13 Things You Learn After Becoming a Fitness Professional

There are many reasons why people get into the personal training business; some have always been passionate about athletics and fitness and want to share what they’ve learned, some are born motivators, and some just want to be fitness rock stars. Whatever the reason, they all face their fair share of hurdles, most of which nobody ever tells them before they get into the industry.

Check out these 13 things you learn after becoming a fitness professional.

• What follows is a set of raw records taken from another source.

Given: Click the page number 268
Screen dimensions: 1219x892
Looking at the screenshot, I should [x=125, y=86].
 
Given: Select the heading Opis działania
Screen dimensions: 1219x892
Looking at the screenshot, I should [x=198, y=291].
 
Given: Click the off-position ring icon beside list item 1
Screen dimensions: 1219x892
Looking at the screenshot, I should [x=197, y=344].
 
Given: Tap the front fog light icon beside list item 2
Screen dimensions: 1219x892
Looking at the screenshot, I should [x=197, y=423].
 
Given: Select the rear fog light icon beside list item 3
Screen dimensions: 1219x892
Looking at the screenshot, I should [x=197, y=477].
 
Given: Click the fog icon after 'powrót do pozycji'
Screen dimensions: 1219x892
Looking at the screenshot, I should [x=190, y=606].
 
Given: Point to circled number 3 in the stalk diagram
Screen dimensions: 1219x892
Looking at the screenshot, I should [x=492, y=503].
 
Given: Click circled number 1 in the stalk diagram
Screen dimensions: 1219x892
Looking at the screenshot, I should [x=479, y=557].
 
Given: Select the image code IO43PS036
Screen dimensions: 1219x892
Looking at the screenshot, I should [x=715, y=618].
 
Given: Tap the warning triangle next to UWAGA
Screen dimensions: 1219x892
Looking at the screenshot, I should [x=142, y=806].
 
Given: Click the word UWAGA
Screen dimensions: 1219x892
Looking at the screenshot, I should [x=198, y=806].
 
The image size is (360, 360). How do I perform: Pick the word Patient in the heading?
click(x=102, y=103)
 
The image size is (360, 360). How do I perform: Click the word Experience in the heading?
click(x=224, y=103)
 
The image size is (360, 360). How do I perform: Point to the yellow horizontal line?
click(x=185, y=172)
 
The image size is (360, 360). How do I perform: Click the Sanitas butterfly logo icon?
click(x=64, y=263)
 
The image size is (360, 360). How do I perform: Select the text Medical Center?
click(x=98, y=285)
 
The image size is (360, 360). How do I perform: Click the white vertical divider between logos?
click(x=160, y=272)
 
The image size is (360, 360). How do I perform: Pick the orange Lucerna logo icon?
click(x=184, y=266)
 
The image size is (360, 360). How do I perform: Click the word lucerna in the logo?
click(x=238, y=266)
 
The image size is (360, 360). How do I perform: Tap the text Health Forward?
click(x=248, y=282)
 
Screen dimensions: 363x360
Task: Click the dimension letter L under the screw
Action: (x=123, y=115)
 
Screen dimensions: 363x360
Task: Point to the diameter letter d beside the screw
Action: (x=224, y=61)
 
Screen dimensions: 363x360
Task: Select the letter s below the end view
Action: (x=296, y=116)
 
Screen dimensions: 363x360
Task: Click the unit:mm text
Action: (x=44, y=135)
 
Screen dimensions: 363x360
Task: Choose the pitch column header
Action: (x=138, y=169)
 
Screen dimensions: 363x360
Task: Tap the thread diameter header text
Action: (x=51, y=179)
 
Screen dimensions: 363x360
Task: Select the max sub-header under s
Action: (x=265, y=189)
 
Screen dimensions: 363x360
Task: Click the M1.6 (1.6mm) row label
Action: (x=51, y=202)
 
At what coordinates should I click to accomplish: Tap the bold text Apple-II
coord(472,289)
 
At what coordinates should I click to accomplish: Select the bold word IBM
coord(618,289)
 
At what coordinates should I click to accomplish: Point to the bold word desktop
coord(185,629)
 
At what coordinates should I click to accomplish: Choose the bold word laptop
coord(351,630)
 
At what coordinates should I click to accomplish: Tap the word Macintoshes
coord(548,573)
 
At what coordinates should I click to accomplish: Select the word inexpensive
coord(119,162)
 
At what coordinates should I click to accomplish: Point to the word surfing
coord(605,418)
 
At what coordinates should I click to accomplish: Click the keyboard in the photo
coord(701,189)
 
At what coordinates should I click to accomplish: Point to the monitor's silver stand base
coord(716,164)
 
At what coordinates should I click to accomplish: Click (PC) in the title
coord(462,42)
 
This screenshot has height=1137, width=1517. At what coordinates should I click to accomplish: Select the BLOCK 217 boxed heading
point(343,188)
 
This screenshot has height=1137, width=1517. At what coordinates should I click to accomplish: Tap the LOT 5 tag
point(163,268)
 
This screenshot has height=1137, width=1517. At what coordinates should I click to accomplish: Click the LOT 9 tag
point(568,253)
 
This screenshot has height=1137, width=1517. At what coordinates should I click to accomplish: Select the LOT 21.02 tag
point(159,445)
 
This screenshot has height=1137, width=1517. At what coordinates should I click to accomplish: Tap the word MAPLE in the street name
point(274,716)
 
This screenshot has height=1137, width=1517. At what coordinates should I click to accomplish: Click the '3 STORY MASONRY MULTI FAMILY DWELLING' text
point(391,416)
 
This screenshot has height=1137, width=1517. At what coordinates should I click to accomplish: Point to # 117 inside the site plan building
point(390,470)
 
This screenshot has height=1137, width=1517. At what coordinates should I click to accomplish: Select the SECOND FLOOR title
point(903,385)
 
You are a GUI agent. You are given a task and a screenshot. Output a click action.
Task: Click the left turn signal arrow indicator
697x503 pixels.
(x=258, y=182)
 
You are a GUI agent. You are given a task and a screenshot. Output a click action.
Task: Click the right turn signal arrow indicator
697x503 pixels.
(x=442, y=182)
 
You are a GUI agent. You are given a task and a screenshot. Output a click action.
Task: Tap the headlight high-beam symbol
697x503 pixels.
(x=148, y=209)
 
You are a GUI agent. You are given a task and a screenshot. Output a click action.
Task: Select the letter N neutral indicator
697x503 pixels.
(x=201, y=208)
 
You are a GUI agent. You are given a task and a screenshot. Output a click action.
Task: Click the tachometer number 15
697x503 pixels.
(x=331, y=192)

1. Getting certified as a personal trainer doesn’t actually involve working out. Certification is theory-based: you study out of a book and then go to a testing center for your exam. Of course, you can learn practically as well; I wanted the practical experience, so I took an internship where I attended workshops at the gym with other interns, participated in classes, and shadowed sessions with their trainers. In the workshops we would learn about anatomy, corrective exercises, modifications, body fat assessments, etc. — basically putting the things I learned in the book into a real-life setting. I took a separate workshop to learn about group fitness classes, which are much different, since you have to make sure that a group of people at different fitness levels all have a good experience. I also continue to take courses to learn about specific areas like kettle bells, TRX, and prenatal exercise.

2. Teaching classes requires you to be a really good multitasker. The workout has to be challenging enough for everyone, but not too difficult that people feel left behind.  After you’ve planned a workout (and set it to music!), you then have to teach it and pay attention to the movements of anywhere from three to 30 people at one time. I always offer modifications for beginners in my classes, but it’s important to keep an eye out for people doing moves incorrectly and helping them discreetly while keeping the rest of the class on track. The energy of a room and the camaraderie of teaching to a group is different than one-on-one, and I enjoy both.